When It Comes to Credit Cards, There's No Such Thing as a
By Michelle Singletary
"Are you nutso?"
That was a question one reader posed to me recently. He thought I was wrong to advise a
young woman not to transfer $13,000 of student loan debt to a credit card offering a very
low interest rate.
But I'm not nuts, just realistic. I recommended that the woman with the student loan debt
not do it because those low-interest-rate cards come with too many loopholes that allow a
credit card company to hike the rate if you even sneeze wrong.
"You give folks far too little 'credit' for being able to monitor their situation," the reader
It's not that I don't think people can't handle credit well (many do), it's that folks sign up
for these cards without reading or truly understanding the fine print, which states that
minor missteps in the handling of their accounts can trigger increased rates --
significantly higher than the 8.25 percent fixed rate the woman in question was paying on
her student loan.
You can do everything right and still have your credit card rate increased.
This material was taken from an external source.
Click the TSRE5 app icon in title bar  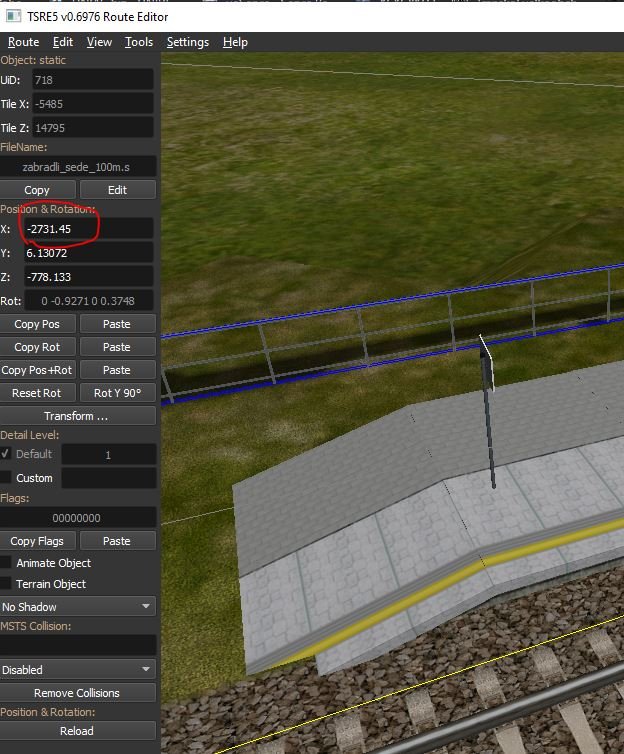point(11,16)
In fact, Minnesota Attorney General Mike Hatch is going after one giant credit card
company for what he says is a deliberate attempt to mislead people into signing up for
what they think are credit cards with permanently fixed rates.
In a lawsuit filed recently against two subsidiaries of Capital One Financial Corp., Hatch
alleges that the company uses false, deceptive and misleading television advertisements,
direct-mail solicitations and customer-service telephone scripts to market credit cards
with allegedly "low" and "fixed" interest rates that, they say, unlike those of its
competitors, would never be increased.
Capital One said in a statement that it has done nothing wrong.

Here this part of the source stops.